Task instructions ▸ Every entry that follows should be reproduced exactly.

Records to process ▸

※

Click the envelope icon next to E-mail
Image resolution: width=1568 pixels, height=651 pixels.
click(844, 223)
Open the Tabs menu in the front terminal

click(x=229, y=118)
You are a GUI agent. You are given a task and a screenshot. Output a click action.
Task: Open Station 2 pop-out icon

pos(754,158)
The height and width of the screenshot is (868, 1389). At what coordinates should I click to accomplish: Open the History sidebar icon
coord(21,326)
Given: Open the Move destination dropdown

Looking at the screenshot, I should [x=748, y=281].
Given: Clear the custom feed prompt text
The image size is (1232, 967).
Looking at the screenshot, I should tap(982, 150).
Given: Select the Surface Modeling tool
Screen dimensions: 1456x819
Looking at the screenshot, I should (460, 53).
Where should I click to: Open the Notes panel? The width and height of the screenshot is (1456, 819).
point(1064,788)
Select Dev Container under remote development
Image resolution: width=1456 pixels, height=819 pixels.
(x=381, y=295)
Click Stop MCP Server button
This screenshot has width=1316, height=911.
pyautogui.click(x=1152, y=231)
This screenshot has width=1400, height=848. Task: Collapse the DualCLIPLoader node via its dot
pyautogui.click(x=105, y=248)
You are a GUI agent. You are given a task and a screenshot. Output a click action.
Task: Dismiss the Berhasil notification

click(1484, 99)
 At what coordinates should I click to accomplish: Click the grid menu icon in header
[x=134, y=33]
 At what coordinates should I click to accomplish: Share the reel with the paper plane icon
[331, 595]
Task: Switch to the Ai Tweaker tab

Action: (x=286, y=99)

※

Solution for this exercise ▸
Click the envelope icon next to E-mail
Image resolution: width=1568 pixels, height=651 pixels.
click(844, 223)
Open the Tabs menu in the front terminal

click(x=229, y=118)
You are a GUI agent. You are given a task and a screenshot. Output a click action.
Task: Open Station 2 pop-out icon

pos(754,158)
The height and width of the screenshot is (868, 1389). At what coordinates should I click to accomplish: Open the History sidebar icon
coord(21,326)
Given: Open the Move destination dropdown

Looking at the screenshot, I should [x=748, y=281].
Given: Clear the custom feed prompt text
The image size is (1232, 967).
Looking at the screenshot, I should tap(982, 150).
Given: Select the Surface Modeling tool
Screen dimensions: 1456x819
Looking at the screenshot, I should (460, 53).
Where should I click to: Open the Notes panel? The width and height of the screenshot is (1456, 819).
point(1064,788)
Select Dev Container under remote development
Image resolution: width=1456 pixels, height=819 pixels.
(x=381, y=295)
Click Stop MCP Server button
This screenshot has width=1316, height=911.
pyautogui.click(x=1152, y=231)
This screenshot has width=1400, height=848. Task: Collapse the DualCLIPLoader node via its dot
pyautogui.click(x=105, y=248)
You are a GUI agent. You are given a task and a screenshot. Output a click action.
Task: Dismiss the Berhasil notification

click(1484, 99)
 At what coordinates should I click to accomplish: Click the grid menu icon in header
[x=134, y=33]
 At what coordinates should I click to accomplish: Share the reel with the paper plane icon
[331, 595]
Task: Switch to the Ai Tweaker tab

Action: (x=286, y=99)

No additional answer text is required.